Direktur PPA & TPPO Bareskrim Polri, Brigjen Pol. Dr. Nurul Azizah, mengungkapkan bahwa pelaku akan dijerat dengan beberapa pasal berat, di antaranya Pasal 81 jo Pasal 69 UU No. 18 Tahun 2017 tentang Perlindungan PMI, Pasal 4 UU No. 21 Tahun 2007 tentang TPPO, serta Pasal 120 ayat 2 UU No. 6 Tahun 2011 tentang Keimigrasian.
“Ancaman hukuman bagi para pelaku bisa mencapai 15 tahun penjara dan denda miliaran rupiah,” kata Brigjen Pol. Nurul.
Polri juga terus mengembangkan penyidikan untuk membongkar jaringan internasional yang terlibat dalam sindikat ini dan kemungkinan adanya oknum di luar negeri yang bekerja sama dengan pelaku dalam negeri.
“Kami akan terus mendalami jaringan ini dan berkoordinasi dengan negara lain untuk mengusut semua pihak yang terlibat,” tambahnya.
Pihak kepolisian menekankan pentingnya kerja sama lintas instansi dalam pemberantasan TPPO. Dalam operasi ini, Polri bersinergi dengan TNI, pihak imigrasi, kejaksaan, pemerintah daerah, dan Badan Pelindungan Pekerja Migran Indonesia (BP3MI).
Selain itu, pihak kepolisian juga menggandeng Kementerian Komunikasi dan Informatika (Kominfo) serta Direktorat Siber untuk memblokir akun-akun media sosial yang sering digunakan untuk menawarkan kerja ilegal ke luar negeri.

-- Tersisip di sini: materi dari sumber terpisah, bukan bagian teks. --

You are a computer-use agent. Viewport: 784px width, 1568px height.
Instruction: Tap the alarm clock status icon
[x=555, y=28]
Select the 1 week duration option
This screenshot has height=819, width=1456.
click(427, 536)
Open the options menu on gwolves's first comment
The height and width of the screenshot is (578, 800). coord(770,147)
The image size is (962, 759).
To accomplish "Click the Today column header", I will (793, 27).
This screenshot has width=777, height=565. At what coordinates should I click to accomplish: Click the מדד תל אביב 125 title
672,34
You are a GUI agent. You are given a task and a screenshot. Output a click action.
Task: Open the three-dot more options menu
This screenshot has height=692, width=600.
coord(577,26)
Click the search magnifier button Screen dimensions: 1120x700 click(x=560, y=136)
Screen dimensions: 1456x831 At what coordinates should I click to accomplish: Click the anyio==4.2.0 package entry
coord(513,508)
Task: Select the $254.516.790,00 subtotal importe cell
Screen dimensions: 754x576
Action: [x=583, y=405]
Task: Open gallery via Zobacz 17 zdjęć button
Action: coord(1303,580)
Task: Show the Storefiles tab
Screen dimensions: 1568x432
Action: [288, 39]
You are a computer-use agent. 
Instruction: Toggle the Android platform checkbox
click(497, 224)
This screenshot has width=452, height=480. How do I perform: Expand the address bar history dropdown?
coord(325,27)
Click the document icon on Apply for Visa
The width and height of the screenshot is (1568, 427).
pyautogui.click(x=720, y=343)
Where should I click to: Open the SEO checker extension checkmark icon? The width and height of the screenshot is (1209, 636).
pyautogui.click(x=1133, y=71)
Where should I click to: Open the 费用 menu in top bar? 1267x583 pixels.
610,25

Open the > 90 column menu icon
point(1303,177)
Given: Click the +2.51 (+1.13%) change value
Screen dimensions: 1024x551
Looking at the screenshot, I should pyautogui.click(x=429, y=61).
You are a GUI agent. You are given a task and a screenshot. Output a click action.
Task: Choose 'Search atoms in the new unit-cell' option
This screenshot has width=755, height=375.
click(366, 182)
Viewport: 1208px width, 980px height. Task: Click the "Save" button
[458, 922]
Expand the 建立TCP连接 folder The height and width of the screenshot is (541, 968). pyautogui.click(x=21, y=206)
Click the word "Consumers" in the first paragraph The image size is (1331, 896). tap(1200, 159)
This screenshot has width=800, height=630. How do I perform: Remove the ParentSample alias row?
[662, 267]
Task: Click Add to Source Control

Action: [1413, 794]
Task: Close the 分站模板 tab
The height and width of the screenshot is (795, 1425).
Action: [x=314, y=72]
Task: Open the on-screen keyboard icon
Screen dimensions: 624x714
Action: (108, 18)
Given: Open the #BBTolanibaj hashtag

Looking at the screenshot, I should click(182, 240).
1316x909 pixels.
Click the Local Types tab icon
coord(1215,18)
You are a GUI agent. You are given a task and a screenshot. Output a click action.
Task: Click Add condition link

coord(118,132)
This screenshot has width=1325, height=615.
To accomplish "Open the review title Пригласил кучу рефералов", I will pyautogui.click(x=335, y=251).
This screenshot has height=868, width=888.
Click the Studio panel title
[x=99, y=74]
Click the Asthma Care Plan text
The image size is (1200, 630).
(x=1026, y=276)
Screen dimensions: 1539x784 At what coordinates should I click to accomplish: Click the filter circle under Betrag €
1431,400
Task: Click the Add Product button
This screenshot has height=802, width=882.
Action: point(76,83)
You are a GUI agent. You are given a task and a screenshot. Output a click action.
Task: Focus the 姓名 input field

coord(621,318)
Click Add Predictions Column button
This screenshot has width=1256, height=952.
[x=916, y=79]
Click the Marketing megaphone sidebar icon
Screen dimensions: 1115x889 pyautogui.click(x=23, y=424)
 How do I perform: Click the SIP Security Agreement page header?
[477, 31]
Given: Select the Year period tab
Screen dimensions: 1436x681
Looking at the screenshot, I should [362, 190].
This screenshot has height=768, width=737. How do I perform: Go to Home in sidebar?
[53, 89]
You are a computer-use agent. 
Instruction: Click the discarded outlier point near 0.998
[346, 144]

Sebanyak 82 korban yang berhasil diselamatkan kini berada di shelter BP3MI untuk menjalani asesmen dan pendataan lebih lanjut. Sarni, Kepala BP3MI Nunukan, menjelaskan bahwa korban yang memiliki dokumen lengkap akan difasilitasi untuk mengikuti prosedur penempatan yang sah, sementara yang tidak memiliki dokumen akan dipulangkan ke daerah asal mereka dengan pembiayaan pemerintah.
Pemerintah setempat juga ikut serta dalam penanganan masalah ini. Farida, Kepala Dinas Sosial Kabupaten Nunukan, mengungkapkan bahwa mereka telah membentuk tim gugus tugas khusus TPPO dan memiliki peraturan daerah (perda) yang mendukung perlindungan terhadap korban.
“Kami memberikan pendampingan psikososial, asesmen, dan reintegrasi sosial bagi korban. Kami juga berkoordinasi dengan daerah asal mereka untuk memastikan perlindungan lanjutan,” jelas Farida.
Polri mengimbau masyarakat untuk tidak mudah tergiur dengan tawaran kerja ilegal ke luar negeri. Edukasi dan pelatihan keterampilan kerja bagi calon PMI terus dilakukan sebagai upaya preventif.
“Kami mengajak semua pihak untuk bekerja sama dalam memberantas perdagangan orang dan menyelamatkan masa depan pekerja Indonesia,” tutup Brigjen Pol. Nurul.